My mom read an article she was telling me about the other day that pointed out how children these days are becoming less and less able to distinguish their “wants” from their “needs.” The basic premise of the article was that children who never learned the value of a dollar (or how to distinguish their “wants” from their “needs”) often grew up into adults who maxed out credit cards and owed for everything they had. While I searched to find the specific article that she had read online without success, I did find this other equally relevant article that had one point that literally shocked me – did you know that “some university administrators report that they lose more students to credit card debt than to academic failure”????
Apparently, teens entering college are offered an average of EIGHT credit cards during the first week of school and most continue to carry three of them throughout their student years. Here’s the article in full below:
At any rate, my mom suggested that my son (3 years old) was probably old enough now to “learn” the value of money in a fun, engaging way. The last two days we visited our hometown and my parents. While staying there, my mom came up with “chores” Shaan could help with to earn some quarters. For instance, while folding laundry my mom asked him to take some socks and place them in a drawer in her bedroom. Then, she had him help with some sweeping this morning. Throughout the last few days he has done some odds and ends (and age appropriate) “chores” to earn quarters. Earlier today, he was able to trade in his four quarters at the bank of Mr. Sandman (“aka” my dad) for a dollar bill. He was so proud.

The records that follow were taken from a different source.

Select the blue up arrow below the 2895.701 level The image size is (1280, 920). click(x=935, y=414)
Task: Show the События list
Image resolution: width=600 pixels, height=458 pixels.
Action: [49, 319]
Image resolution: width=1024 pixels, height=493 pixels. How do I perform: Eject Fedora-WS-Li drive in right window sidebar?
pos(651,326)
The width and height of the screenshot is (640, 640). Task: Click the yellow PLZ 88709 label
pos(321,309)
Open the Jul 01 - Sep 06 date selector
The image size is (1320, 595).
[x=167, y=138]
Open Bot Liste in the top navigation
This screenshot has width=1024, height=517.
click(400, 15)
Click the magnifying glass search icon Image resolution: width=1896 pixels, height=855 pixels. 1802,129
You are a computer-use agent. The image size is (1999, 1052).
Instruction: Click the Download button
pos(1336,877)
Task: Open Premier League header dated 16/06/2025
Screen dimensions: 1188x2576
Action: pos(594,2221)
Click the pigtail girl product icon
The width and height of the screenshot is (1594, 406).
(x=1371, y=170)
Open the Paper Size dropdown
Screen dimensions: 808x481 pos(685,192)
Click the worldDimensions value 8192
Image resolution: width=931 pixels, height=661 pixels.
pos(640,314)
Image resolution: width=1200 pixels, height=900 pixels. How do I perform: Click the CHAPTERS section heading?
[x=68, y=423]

It’s been really neat to see how this game has helped Shaan see how difficult it is to earn money and how much “work” it takes to earn the toys he so desperately craves. He now understands that it take four quarters (or four chores) to equal one toy from the Dollar Tree. We told him that he could either use his dollar to buy one toy from the Dollar Tree or he could save it and keep doing more chores to earn something bigger and he’s decided he wants to save it for now. How cool is that???
At any rate, I think the “earning quarters” game is good for several reasons:
1) It helps Shaan understand the value of a dollar and that things bought have to be earned (i.e. “Money doesn’t grow on trees!”)
2) It has helped him understand the concept of different denominational amounts. For instance, he now understands that four quarters make a dollar. Later on, we could introduce that five one dollar bills make a $5 bill, etc…
3) It’s Biblical!!!! “Lazy people want much but get little, but those who work hard will prosper.” – Proverbs 13:4
Just wanted to share in case some of you are interested in letting your young ones “earn” their quarters as well!